Other factors associated with missing cART doses in a 7-day recall period in our study were age and transmission mode. Older individuals were less likely to report missing cART doses. This is in accordance with international studies that have shown worse adherence among young people [3840], reinforcing the need to retain these individuals in care [41] and to design age-appropriate interventions to improve adherence. Although the number of individuals reporting IDU as possible route of HIV infection was low in our cohort (n = 30), they had an increased chance of missing cART doses compared to those reporting heterosexual HIV transmission, contrary to prior findings from other studies [14]. It is also important to note that CD4 at enrollment and time on cART were not associated with adherence in our study. The low median baseline CD4 among individuals in our study, whether missing cART doses or not (234 and 227 cells/mm3, respectively), may indicate late entry into care and reinforces the need for improved efforts towards early testing and linkage to care in the region.

Study strengths include the large number of patients recruited in low- and middle-income countries. To our knowledge, this is the first multisite study of substance use and adherence in Latin America. Patients were asked to recall their substance use and adherence over a 7-day period, but the data collection at each site was prospectively obtained among actively followed CCASAnet patients. The prospective nature of our data collection allowed us to capture active drug use.

This study had some limitations. First, the sample was non-probabilistic and results may therefore not be generalizable to the entire CCASAnet cohort, nor to the general population of PLWHA in Latin America. Second, given its cross-sectional nature, causality cannot be inferred within our study, and longitudinal studies evaluating how active substance use impacts patient adherence in LMIC are necessary. Third, other variables that are likely related to adherence, such as education and psychiatric comorbidities, were not measured. Fourth, although the prevalence of active use may be underestimated through use of the RST as a screening tool in this cross-sectional assessment, it is possible that more individuals who actively use drugs could be identified with systematic incorporation of the RST into routine follow-up visits. Further research is necessary to evaluate the predictive value of the RST to diagnose substance use disorders, but its implementation in routine care is an important step towards detecting the need of specific care delivery for substance users living with HIV. Further studies are also necessary to disentangle the complex scenario of substance use patterns (such as dependency, or binge drinking, for instance) and adherence among PLWHA in Latin America, as well as investigating other substances that may be used in some countries for cultural reasons.

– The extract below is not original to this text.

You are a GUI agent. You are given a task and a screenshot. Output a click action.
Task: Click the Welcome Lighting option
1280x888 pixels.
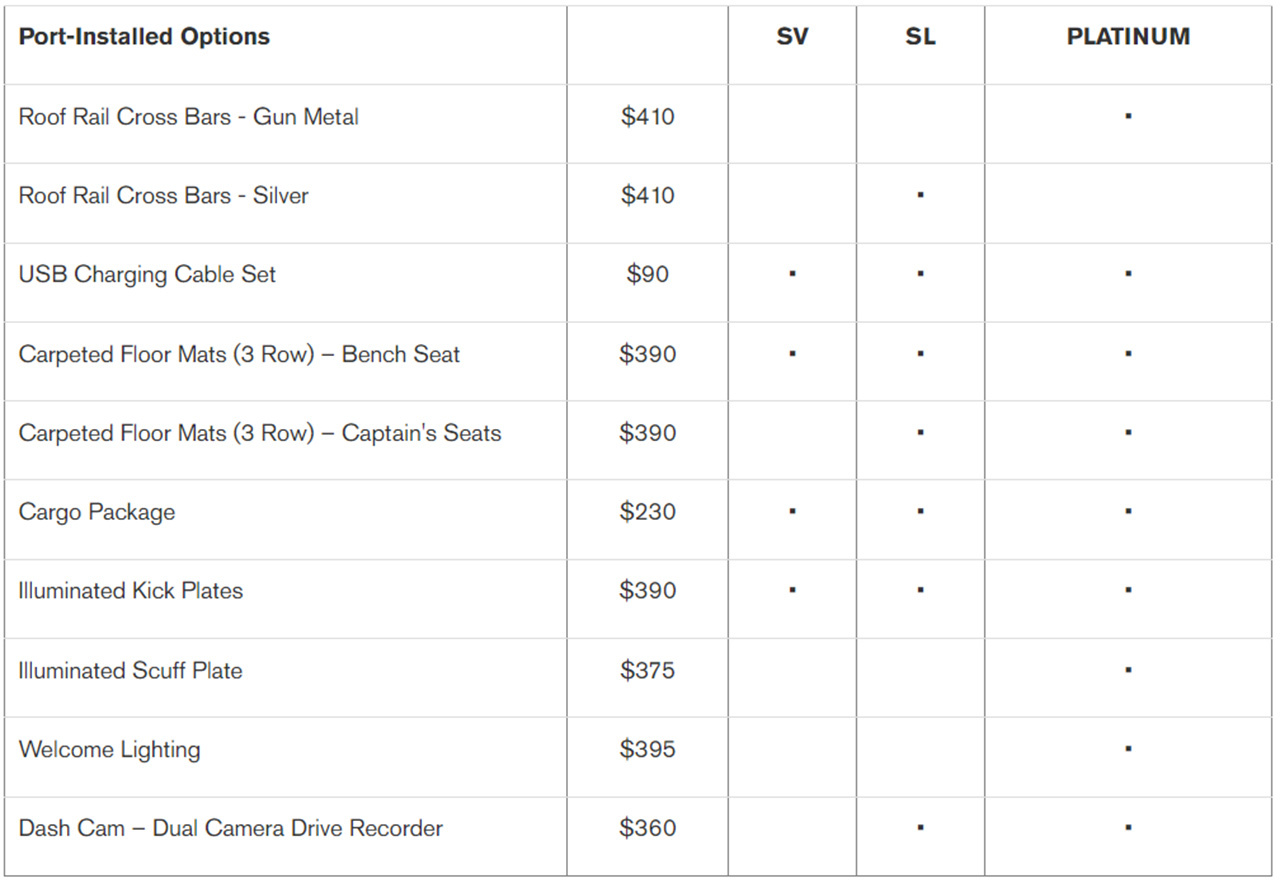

In conclusion, implementation of the RST was feasible and useful for screening for substance use and missed cART doses in diverse Latin American settings. Although there were differences in the prevalence of substance use across sites, results from our analyses support the need for screening and interventions targeted toward alcohol and illicit drug use to improve cART adherence and, ultimately, HIV outcomes among PLWHA in Latin America.